1980年、フランシス・イップの音楽キャリアは歴史的な転機を迎えた。彼女は、ジョセフ・クーが作曲し、ジェームズ・ウォン・ジムが作詞したTVBドラマ『上海灘』の同名テーマソングのメインボーカルに抜擢された。フランシス・イップは、その深みがあり、高らかで、胸腔共鳴に富んだ歌声で、曲に込められた波乱万丈な時代の変遷と江湖の気概を見事に表現した。この曲はドラマの放送に伴い、香港、中国本土、台湾、そして世界中の華人コミュニティで現象的な大ブームを巻き起こした。この曲のスタジオバージョンは、対応するCDの爆発的な売上を牽引しただけでなく、フランシス・イップが香港の音楽界において、壮大で悲壮なテーマ曲を歌い上げる絶対的な権威としての地位を確立した。

その後の1980年代、フランシス・イップは引き続き、『万水千山总是情』や『笑傲江湖』など、数々の大作テレビドラマの主題歌を録音した。彼女の歌唱スタイルは、西洋のベルカント唱法による発音と共鳴、そして中国伝統演劇の情感表現を融合させたもので、他者が真似することの極めて難しい独自の歌唱スタイルを確立した。

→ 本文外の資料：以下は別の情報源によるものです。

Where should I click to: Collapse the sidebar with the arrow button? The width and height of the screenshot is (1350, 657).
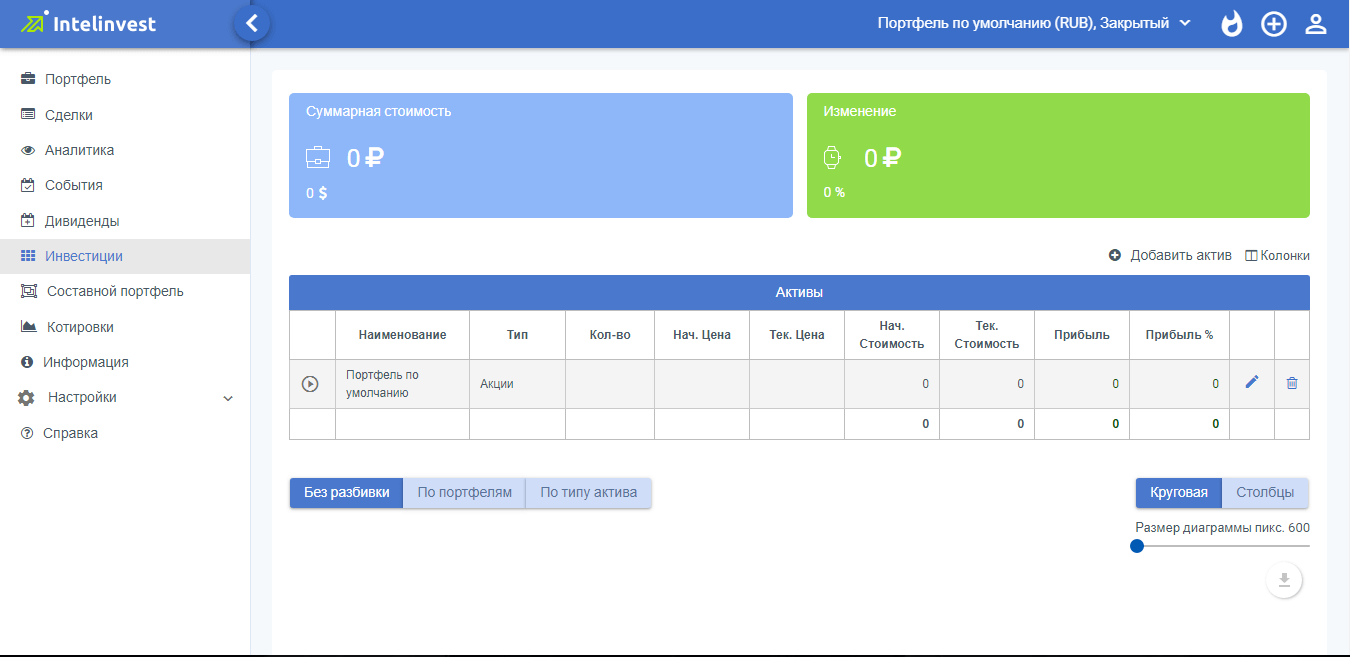[252, 23]
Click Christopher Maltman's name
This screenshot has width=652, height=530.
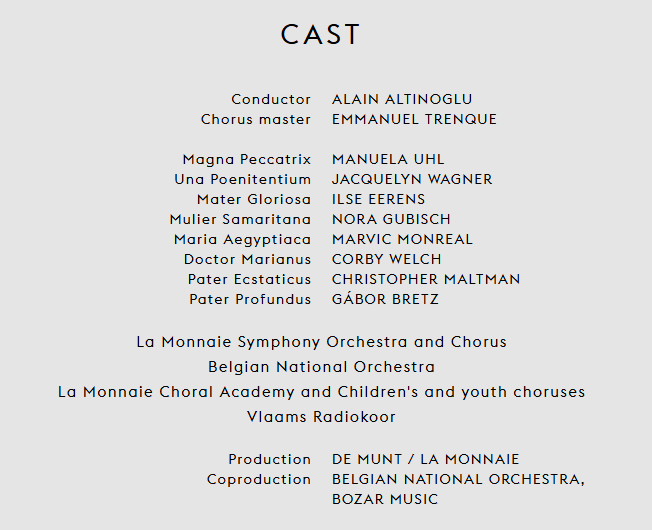pos(426,279)
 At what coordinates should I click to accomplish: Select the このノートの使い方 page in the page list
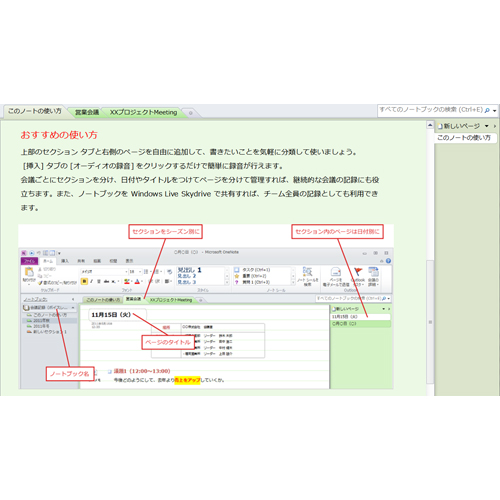(465, 138)
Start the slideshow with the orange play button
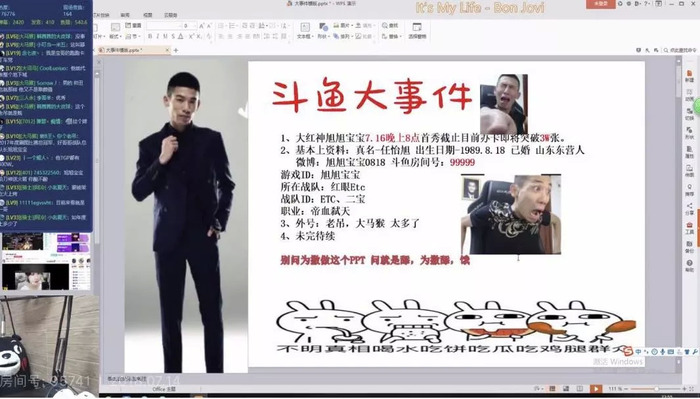The width and height of the screenshot is (700, 399). [595, 389]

レコード文献学の観点から見ると、フランシス・イップがEMI在籍時代およびその後の自主リリース時代に残したアナログ盤やCDのディスコグラフィーは、香港の広東語ポップス(Canto-pop)が萌芽期から全盛期へと至るまでの歩みを完璧に物語っている。彼女の歌声と作品は、中国語ポップスにおける「テレビドラマ主題歌時代(TV Drama Theme Songs Era)」の最も壮麗な音響アーカイブを構成している。